The U.S. may save as much as $125 billion over a decade if health insurers manage care for about 9 million people now covered by Medicare because of their age and Medicaid because they’re poor, the companies have told Congress.
America’s Health Insurance Plans, or AHIP, the Washington-based trade group for insurers, is lobbying the congressional supercommittee studying debt reduction to allow states to hire health plans such as UnitedHealth Group Inc. to direct care for the indigent elderly and disabled, whose medical needs now cost taxpayers as much as $230 billion a year.
More than half of this group suffers from five or more chronic conditions, and their care costs twice as much on average as patients just covered by Medicare, a study published by the insurers’ group found. The cost gap is occurring because the programs don’t coordinate medical services, said Ken Thorpe, the study author and chairman of health policy at Emory University’s Rollins School of Public Health in Atlanta
Managed care would be “by far a better model of care, and provide better quality, as opposed to what goes on now, which is nothing,” Thorpe said in a telephone interview. “You’re pretty much on your own, and there’s not much coordination at all.”
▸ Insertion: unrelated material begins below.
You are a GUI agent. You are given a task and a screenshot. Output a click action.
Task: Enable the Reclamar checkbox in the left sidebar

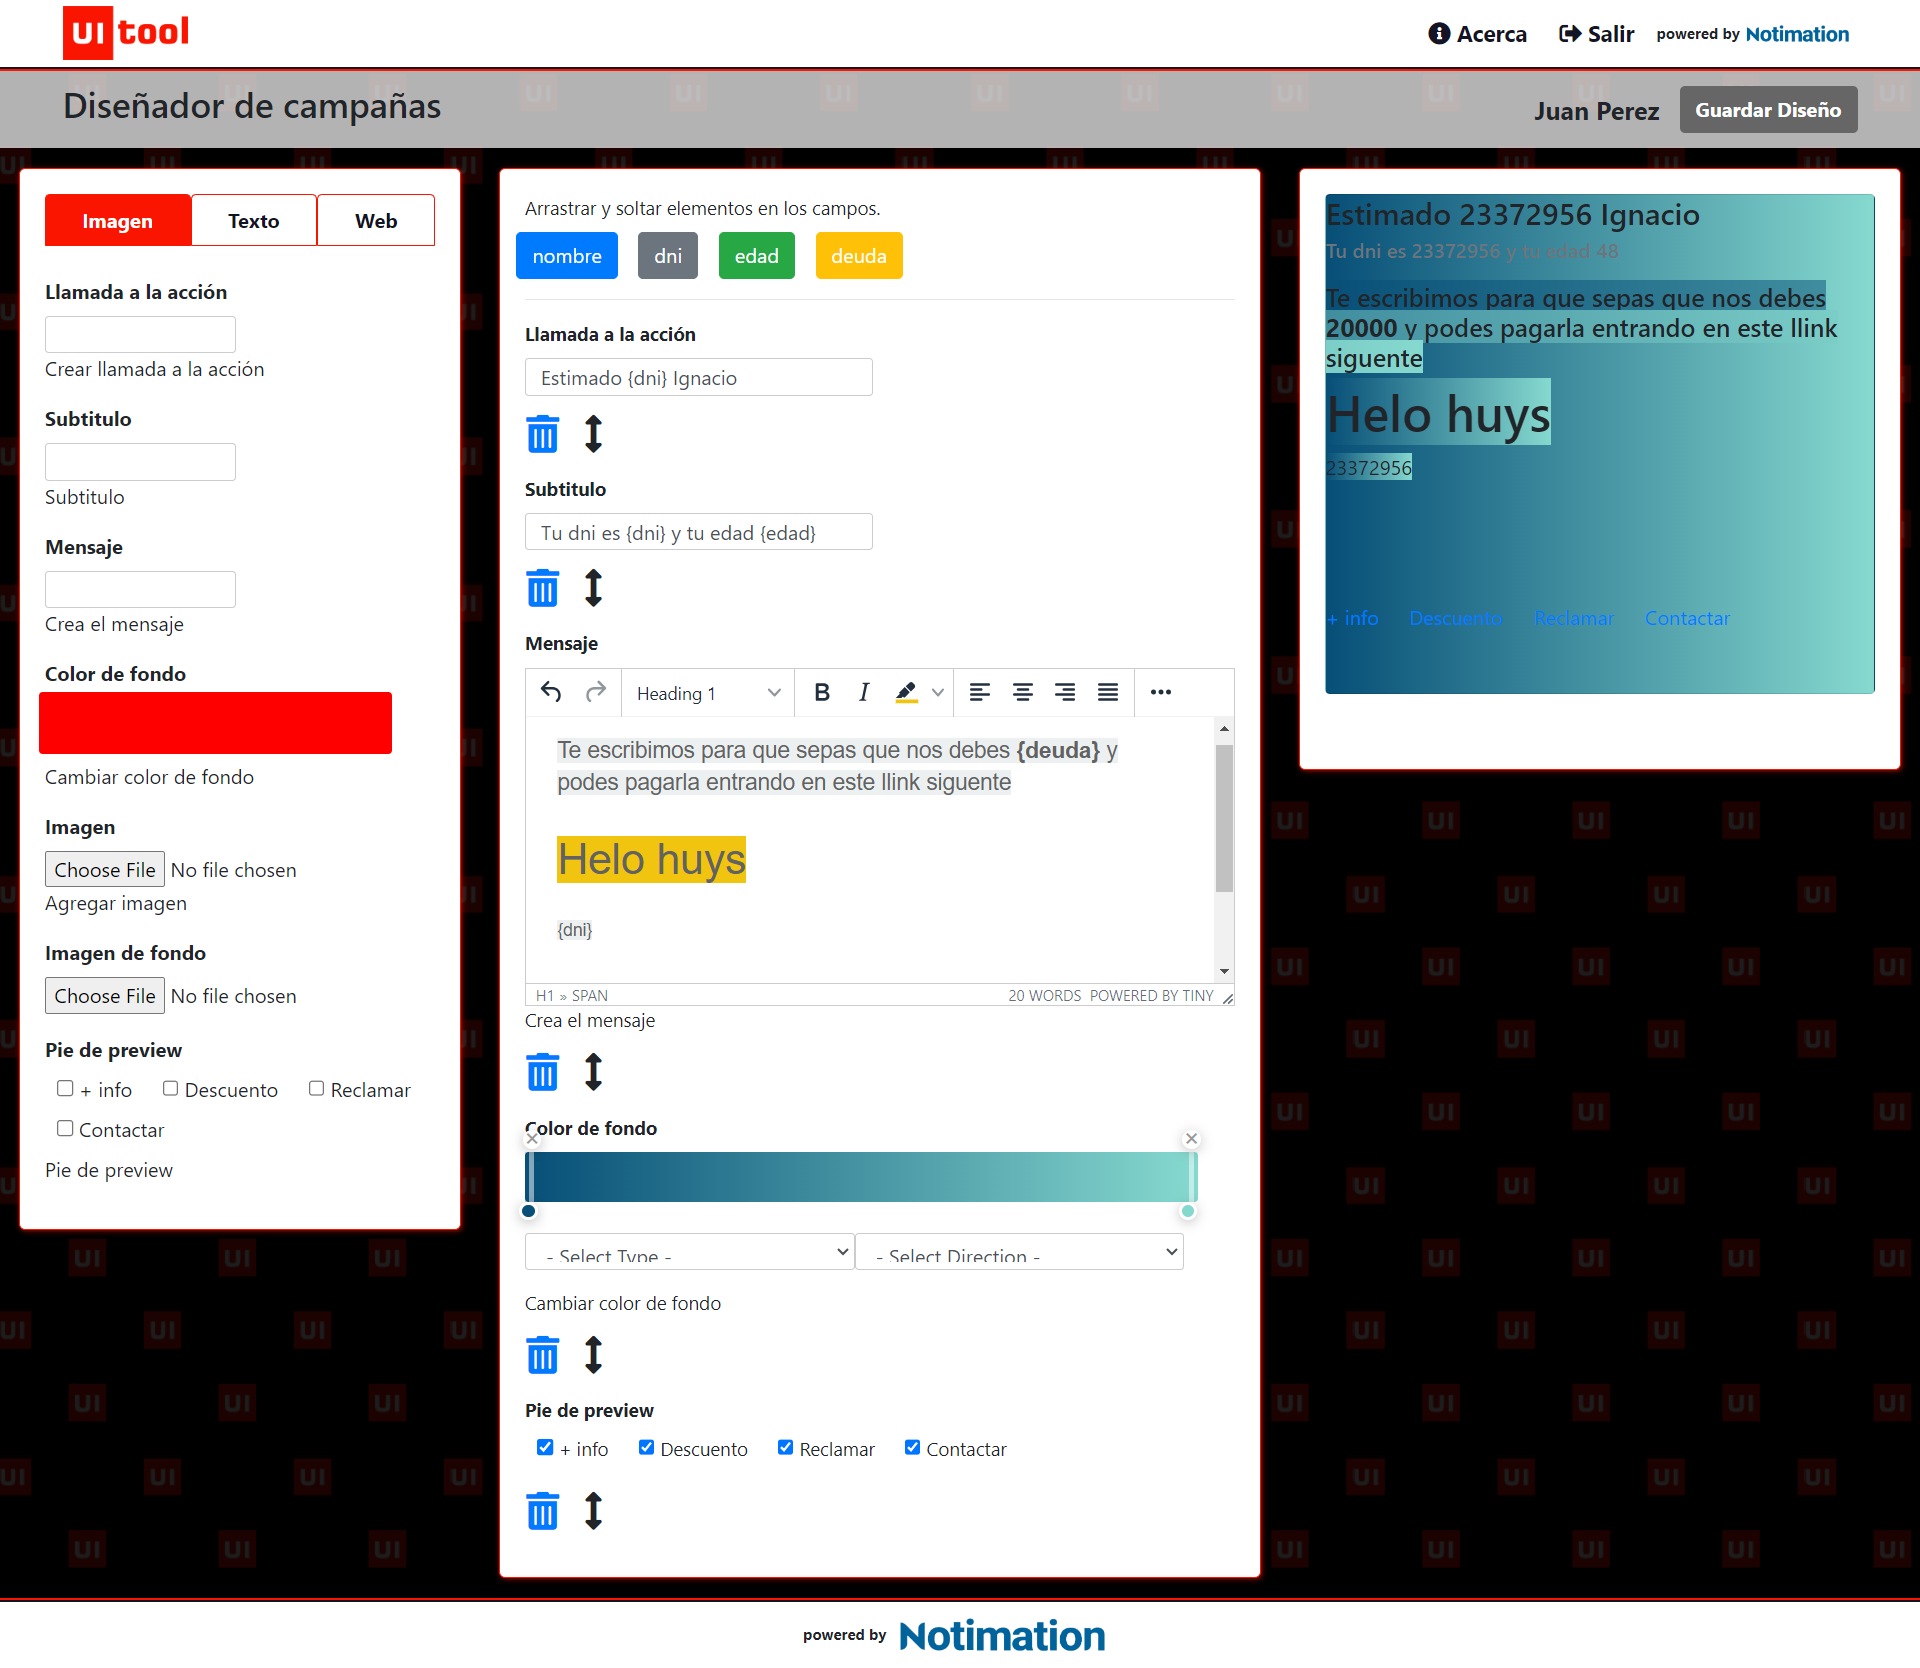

The supercommittee, created by the debt-limit law enacted in August, is seeking about $1.5 trillion in spending cuts over 10 years. While the committee hasn’t indicated where it will make cuts, Medicare, the U.S. health plan for the elderly and disabled, and Medicaid, the joint U.S.-states program for the poor, cost the nation $876 billion in 2009.
Medicare Pays Most
A person eligible for Medicare and Medicaid has most acute medical services, such as hospitalization, doctors’ visits and prescription drugs, paid for by Medicare. Medicaid pays for co-payments, nursing homes and other long-term care.
Only about 100,000 of the elderly poor are now in managed-care plans, said Karen Ignagni, AHIP’s president and chief executive officer. Her group’s proposal suggests that Congress create a new medical program to replace Medicare and Medicaid for people eligible for both, and pay insurers a per-person fee to provide services.
If such a proposal were passed, the industry payoff “could be in the billions,” said Les Funtleyder, a health-care analyst with Miller Tabak & Co. in New York.
“There probably is plenty of opportunity in terms of dollars saved to deal with these very sick people,” Funtleyder said in a telephone interview. “The payoff is the delta between what these high utilizers currently cost, and what they could cost if they were getting ‘optimal’ care.”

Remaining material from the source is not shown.